The heads of both parties involved in the deal, Rod Bristow, managing director of Infocus and Rob McCann, Patron general manager, refer to the scale benefits the merged entity will derive.

If the merger proceeds, the combined group will have around 200 advisers overseeing some 50,000 clients and $5 billion in funds under advice. According to Bristow, it will rank “probably in the top three or four in the non-aligned space.”

“We’re really excited about it. Infocus had only a small presence in NSW, [through the merger] we expect to increase our focus in the NSW market,” says Bristow, referring to the stronger presence Patron holds within the eastern state.

According to McCann, “with us coming together, we’ll form one of the largest independent groups in Australia today…we’re in a great place to be able to support advisers looking to join a truly independent dealer group”.

However, Tony McDonald, principal of T&C Consulting, urges dealer groups involved in such transactions to be certain they are not simply pursuing “a merger for merger’s sake”.

“What’s the point of difference – is it just to compete against the banks on scale?” McDonald asks. He suggests that those non-aligned licensees who go down this route are taking part in “an arms race you’ll never win”.

McDonald also refers to a further challenge such mergers face in ensuring the true benefits of scale are realised.

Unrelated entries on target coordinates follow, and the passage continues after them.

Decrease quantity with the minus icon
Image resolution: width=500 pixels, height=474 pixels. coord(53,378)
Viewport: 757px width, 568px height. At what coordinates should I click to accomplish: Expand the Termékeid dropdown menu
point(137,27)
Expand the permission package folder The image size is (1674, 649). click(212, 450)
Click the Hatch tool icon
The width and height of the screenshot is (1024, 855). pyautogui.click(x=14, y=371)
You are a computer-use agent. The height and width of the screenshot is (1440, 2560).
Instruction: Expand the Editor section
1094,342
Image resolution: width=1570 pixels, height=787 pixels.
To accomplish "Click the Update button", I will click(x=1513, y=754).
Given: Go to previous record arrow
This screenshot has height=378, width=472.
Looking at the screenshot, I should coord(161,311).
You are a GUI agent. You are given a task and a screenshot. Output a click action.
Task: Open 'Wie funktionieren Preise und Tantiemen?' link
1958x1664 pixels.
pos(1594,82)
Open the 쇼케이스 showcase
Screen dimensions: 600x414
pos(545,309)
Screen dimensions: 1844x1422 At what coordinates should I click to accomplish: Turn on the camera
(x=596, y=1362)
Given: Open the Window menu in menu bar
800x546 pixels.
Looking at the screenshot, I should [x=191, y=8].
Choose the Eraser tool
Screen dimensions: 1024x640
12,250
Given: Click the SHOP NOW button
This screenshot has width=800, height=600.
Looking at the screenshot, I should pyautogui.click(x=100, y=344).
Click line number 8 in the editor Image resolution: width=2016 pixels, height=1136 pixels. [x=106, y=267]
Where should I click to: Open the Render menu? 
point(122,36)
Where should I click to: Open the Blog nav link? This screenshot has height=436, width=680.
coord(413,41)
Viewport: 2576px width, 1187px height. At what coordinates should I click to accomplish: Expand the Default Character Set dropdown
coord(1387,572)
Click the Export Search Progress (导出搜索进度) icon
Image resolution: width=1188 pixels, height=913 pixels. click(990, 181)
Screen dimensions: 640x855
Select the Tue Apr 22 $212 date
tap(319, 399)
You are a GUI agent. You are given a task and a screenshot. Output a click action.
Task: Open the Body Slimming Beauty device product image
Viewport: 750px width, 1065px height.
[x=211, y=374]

“If you allow all the members to run like niche practices, where do you get the scale benefits from anyway?” he says.

Similar sentiments are voiced by Bob Neill, director of Seaview Consulting.

“With every merger or acquisition, how do you retain the benefits that both bring to the table, how do you get the alignment, how do you decide who’s running the show, the culture change?

“You need to have a really strong mandate for how you bring that integration to pass.

“Scale is going to drive businesses to do those sort of things, but you’ve got to manage that integration and implementation as the biggest challenge. It’s inevitable two businesses that have grown from individual beginnings will do things quite differently,” adds Neill.

He also suggests that in deals such as this, the term ‘merger’ may be something of a misnomer.

“A lot of people say the only successful mergers are takeovers [where you have] one clear set of principles and policy across the board.”

Neill believes that those companies undergoing a merger who say, “‘we’ll get together and work out the best bits from both businesses’ just doesn’t work in practice, you’ve actually got to have a very clear direction and execution.”

“Most are positioned as mergers so we don’t upset the stakeholders – they’re generally mergers of not equal partners, and that’s generally how it works best…you either join in, get on the bus and go on the journey, or opt out.”

He believes that a situation where both businesses seek to exert an equal level of influence in the merged entity is the worst possible outcome, “because you escalate the risks without adding the benefits”.